Mountain Province Diamonds Addresses Near Term Liquidity Position with Asset Sale and Receives Extensions on Financial Obligations
PR Newswire
TORONTO and NEW YORK, June 15, 2026
TSX and OTC: MPVD
TORONTO and NEW YORK, June 15, 2026 /PRNewswire/ - Mountain Province Diamonds Inc. ("Mountain Province" or the "Company") (TSX: MPVD) and (OTC: MPVD) announces today that it has completed a series of transactions to strengthen its near-term liquidity position and extend key financial obligations to position the Company for a broader restructuring or refinancing transaction in the near-term.

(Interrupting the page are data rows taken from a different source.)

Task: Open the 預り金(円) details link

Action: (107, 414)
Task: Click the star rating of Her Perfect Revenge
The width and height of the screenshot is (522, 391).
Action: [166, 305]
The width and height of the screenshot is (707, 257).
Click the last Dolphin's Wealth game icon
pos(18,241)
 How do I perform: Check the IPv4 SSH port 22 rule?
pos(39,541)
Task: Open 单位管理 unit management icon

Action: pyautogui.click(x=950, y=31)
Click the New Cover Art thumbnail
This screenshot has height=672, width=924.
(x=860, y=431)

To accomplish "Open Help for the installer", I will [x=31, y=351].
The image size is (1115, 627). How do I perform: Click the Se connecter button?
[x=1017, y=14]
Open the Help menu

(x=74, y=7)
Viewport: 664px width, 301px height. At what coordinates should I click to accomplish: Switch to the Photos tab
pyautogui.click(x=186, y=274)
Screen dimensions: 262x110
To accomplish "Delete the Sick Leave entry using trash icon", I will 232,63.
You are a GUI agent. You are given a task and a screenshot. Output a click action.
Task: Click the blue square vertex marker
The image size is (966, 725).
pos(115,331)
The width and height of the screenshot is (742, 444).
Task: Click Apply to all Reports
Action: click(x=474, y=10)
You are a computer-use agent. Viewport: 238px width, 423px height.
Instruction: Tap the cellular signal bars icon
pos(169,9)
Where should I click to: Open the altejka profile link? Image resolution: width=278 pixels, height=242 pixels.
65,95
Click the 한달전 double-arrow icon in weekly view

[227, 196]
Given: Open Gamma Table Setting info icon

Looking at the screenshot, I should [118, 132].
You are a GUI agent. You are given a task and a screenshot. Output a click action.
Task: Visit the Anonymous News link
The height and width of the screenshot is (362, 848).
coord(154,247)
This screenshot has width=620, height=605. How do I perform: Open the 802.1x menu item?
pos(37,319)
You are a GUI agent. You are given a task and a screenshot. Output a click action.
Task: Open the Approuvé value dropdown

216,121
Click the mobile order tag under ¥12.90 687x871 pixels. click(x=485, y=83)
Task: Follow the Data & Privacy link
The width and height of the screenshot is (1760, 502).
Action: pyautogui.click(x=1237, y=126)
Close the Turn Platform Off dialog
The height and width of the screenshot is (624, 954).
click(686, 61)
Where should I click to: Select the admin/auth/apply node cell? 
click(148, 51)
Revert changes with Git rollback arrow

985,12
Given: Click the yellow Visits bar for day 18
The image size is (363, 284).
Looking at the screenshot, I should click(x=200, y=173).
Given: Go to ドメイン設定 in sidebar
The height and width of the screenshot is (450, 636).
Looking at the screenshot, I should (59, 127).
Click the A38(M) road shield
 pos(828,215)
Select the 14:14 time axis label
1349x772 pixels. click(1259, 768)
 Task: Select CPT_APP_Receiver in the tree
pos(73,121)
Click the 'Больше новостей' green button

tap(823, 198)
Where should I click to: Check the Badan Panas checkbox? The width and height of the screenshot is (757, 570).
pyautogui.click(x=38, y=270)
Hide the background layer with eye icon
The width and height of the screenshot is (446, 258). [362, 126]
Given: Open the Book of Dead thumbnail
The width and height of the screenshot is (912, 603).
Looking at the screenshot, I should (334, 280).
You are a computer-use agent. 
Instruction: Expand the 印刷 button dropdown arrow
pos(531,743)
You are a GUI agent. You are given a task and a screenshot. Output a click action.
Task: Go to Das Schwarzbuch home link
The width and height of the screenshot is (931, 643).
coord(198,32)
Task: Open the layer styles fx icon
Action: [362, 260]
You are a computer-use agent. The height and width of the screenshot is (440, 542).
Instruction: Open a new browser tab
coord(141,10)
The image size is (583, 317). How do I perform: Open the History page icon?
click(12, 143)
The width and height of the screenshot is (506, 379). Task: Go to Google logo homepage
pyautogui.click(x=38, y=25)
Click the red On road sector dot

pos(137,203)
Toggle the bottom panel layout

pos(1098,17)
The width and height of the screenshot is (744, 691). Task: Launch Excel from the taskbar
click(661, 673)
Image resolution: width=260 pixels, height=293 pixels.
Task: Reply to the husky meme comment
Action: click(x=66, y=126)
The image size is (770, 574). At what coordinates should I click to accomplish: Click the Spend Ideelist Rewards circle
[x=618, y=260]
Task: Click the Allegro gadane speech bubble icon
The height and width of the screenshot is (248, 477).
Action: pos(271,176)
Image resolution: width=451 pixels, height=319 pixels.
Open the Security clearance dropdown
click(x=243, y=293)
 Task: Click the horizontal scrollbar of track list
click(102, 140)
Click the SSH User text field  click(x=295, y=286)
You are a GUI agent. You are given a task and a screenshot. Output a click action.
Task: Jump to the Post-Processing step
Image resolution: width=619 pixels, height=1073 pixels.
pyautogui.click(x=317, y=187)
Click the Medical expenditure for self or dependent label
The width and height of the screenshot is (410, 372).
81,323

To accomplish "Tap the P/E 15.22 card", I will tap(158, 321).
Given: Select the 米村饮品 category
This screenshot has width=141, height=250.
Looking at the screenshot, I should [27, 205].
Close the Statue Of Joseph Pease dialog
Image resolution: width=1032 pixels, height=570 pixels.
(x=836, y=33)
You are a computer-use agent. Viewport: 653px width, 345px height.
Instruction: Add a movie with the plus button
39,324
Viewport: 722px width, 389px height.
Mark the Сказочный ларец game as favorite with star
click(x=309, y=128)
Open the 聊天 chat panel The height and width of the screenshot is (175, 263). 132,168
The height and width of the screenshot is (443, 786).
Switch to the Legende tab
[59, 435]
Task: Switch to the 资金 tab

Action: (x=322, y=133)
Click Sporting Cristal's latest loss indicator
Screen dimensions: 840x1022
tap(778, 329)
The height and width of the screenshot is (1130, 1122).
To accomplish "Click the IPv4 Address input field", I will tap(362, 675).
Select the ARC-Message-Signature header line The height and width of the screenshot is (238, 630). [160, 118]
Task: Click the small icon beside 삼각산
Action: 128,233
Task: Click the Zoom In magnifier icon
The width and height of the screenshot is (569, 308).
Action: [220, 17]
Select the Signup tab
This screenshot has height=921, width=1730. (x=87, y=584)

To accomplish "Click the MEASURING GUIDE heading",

Specifically, the Company has (a) sold its right, title and interest to up to US$5,000,000 of receivables (the "Purchased Receivables") from the sale of its share of diamonds from the Gahcho Kué diamond mine (the "GK Mine") in the Northwest Territories for a purchase price of up to US$4,166,667 to Mr. Dermot Desmond ("Mr. Desmond"), a related party of the Company; (b) extended the June 30, 2026 payment date for the decommissioning fund with De Beers Canada Inc. ("De Beers") to September 30, 2026; (c) extended the maturity date on its term loan and the principal repayment date under the working capital facility to September 30, 2026; and (d) received a waiver and deferral of the June 15, 2026 coupon payment from the holders (the "Noteholders") of the Company's senior secured lien notes due December 2027 (the "Second Lien Notes") to December 15, 2026.
Sale of Receivables
The Company announces today that it has sold the Purchased Receivables to which 2435386 Ontario Inc. ("386"), a wholly owned subsidiary of the Company, is entitled under its 49% joint venture interest in GK Mine, to Mr. Desmond under a purchase and sale agreement between the Company, 386 and Mr. Desmond (the "Purchase and Sale Agreement"). The Purchased Receivables may be purchased by Mr. Desmond in one or more tranches at a purchase price equal to 83.3% of the underlying value of the Purchased Receivables. Proceeds from the sale of the Purchased Receivables will be used by the Company to cover operating expenses to allow the Company to continue operations in the near term while the Company reviews its strategic alternatives.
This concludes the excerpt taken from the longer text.